5) Zhumagalieva Galina Dautovna - Candidate of Medical Sciences, Associate Professor, Head of the Course of Children's Infections, Republican State Enterprise at the REM “West Kazakhstan State University named after Marat Ospanov ".
6) Mazhitov Talgat Mansurovich - Doctor of Medical Sciences, Professor, Professor of the Department of Clinical Pharmacology, JSC "Astana Medical University".
7) Umesheva Kumuskul Abdullaevna - Candidate of Medical Sciences, Associate Professor of the Department of Pediatric Infectious Diseases, RSE at the REM “Kazakh National Medical University named after S. D. Asfendiyarov ".
8) Alshynbekova Gulsharbat Kanagatovna - Candidate of Medical Sciences, Acting Professor of the Department of Children's Infectious Diseases, Republican State Enterprise at the REM "Karaganda State Medical University".
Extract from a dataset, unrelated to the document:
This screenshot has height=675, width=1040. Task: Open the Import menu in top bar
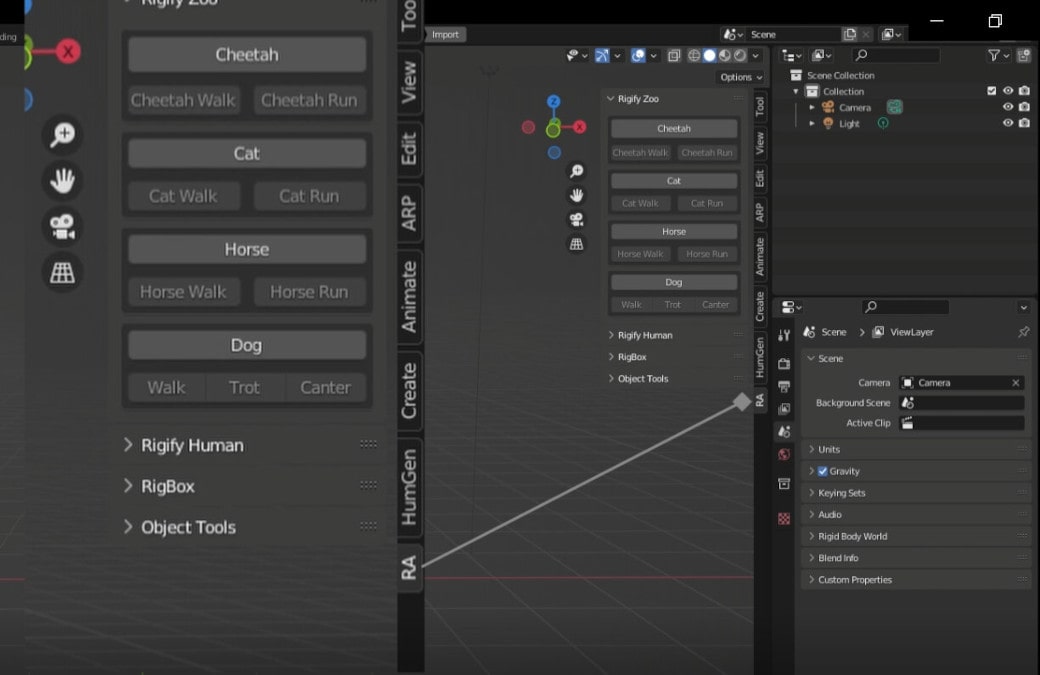coord(445,34)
No Conflict of Interest Statement:no .

Reviewers:
1) Kosherova Bakhyt Nurgalievna - Doctor of Medical Sciences, Professor of the Republican State Enterprise at the Karaganda State Medical University, Vice-Rector for Clinical Work and Continuous Professional Development, Professor of the Department of Infectious Diseases.

Indication of the conditions for revision of the protocol:revision of the protocol 5 years after its publication and from the date of its entry into force or if there are new methods with a level of evidence.